Autrefois outil de rapprochement entre les peuples, le football international est devenu une arme de propagande extrêmement convoitée par les dirigeants politiques. Alors, lorsque la Seconde Guerre Mondiale éclate en septembre 1939, tous les belligérants poussent pour maintenir son activité. Explications.
Les footeux s'en vont en guerre
1er septembre 1939, 4h45. Alors que les revendications allemandes autour du corridor de Dantzig, territoire polonais, se faisaient toujours plus pressantes, Hitler décide de passer à l’attaque. Sans déclaration de guerre préalable, l’armée du Reich franchit la frontière avec la Pologne et ses avions commencent les bombardements. Pour se justifier, Hitler accuse le pays voisin de maltraiter les Allemands vivant dans le corridor de Dantzig. Alliés de la Pologne, la France et l’Angleterre sont forcés de réagir réagir. Le 2 septembre 1939, la mobilisation générale est décrétée, le 3 septembre la guerre est déclarée.

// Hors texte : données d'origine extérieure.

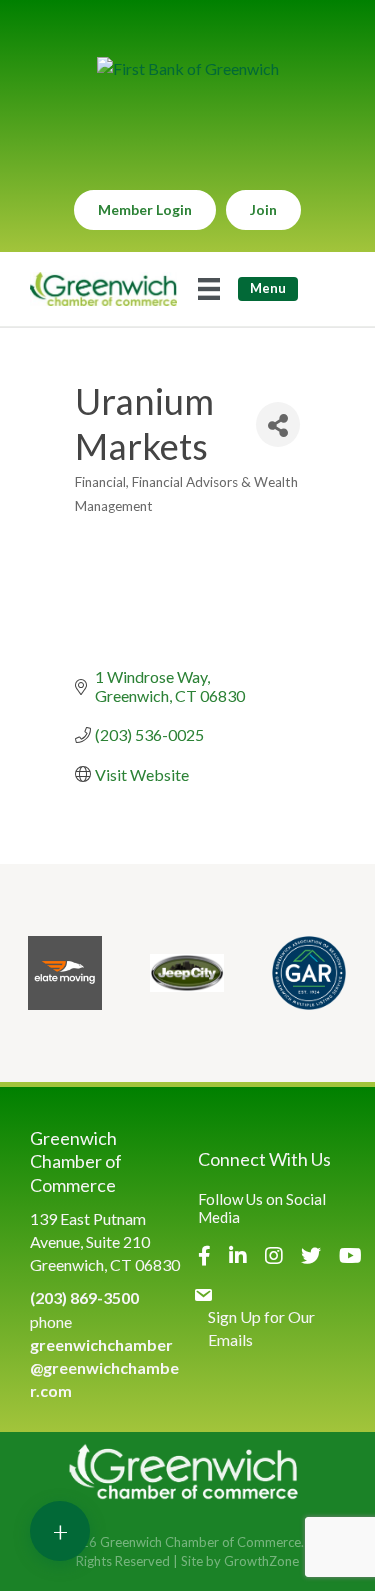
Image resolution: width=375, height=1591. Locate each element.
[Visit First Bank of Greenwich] (188, 68)
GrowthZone (261, 1561)
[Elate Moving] (65, 973)
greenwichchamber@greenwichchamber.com (104, 1367)
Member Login (145, 209)
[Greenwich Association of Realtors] (309, 973)
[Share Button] (278, 424)
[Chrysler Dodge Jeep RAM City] (187, 973)
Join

En France et en Angleterre, les joueurs de football sont immédiatement mobilisés et les compétitions classiques annulées. Pourtant, la F.A. et la F.F.F. vont toutes deux profiter de la "drôle de guerre" (entre septembre 1939 et mai 1940, la guerre est déclarée mais aucun combat d'envergure n'a lieu) pour organiser des compétitions sous des formats remodelés. En France, le championnat est divisé en deux poules, une au Nord et une au Sud, tandis qu'en Angleterre, les clubs sont reversés dans des divisions régionales. Les joueurs étant mobilisés, les clubs français vont majoritairement faire appel à de jeunes joueurs, parfois renforcés par des étrangers restés sur place ou des permissionnaires. En revanche, en Angleterre, la mobilisation des vedettes du football ne semble pas trop contraignante. Comme l'explique Paul Dietschy dans son Histoire du Football, un Stanley Matthews a passé la guerre entre la Royal Air Force, où il était préparateur physique, son magasin sportif à Blackpool et son club de Stoke City. Les contrats professionnels ayant été supprimés, Matthews dispute même quelques rencontres sous le maillot d'autres clubs comme Airdrie en Ecosse, Arsenal ou les Glasgow Rangers, probablement contre quelques pécules en échange.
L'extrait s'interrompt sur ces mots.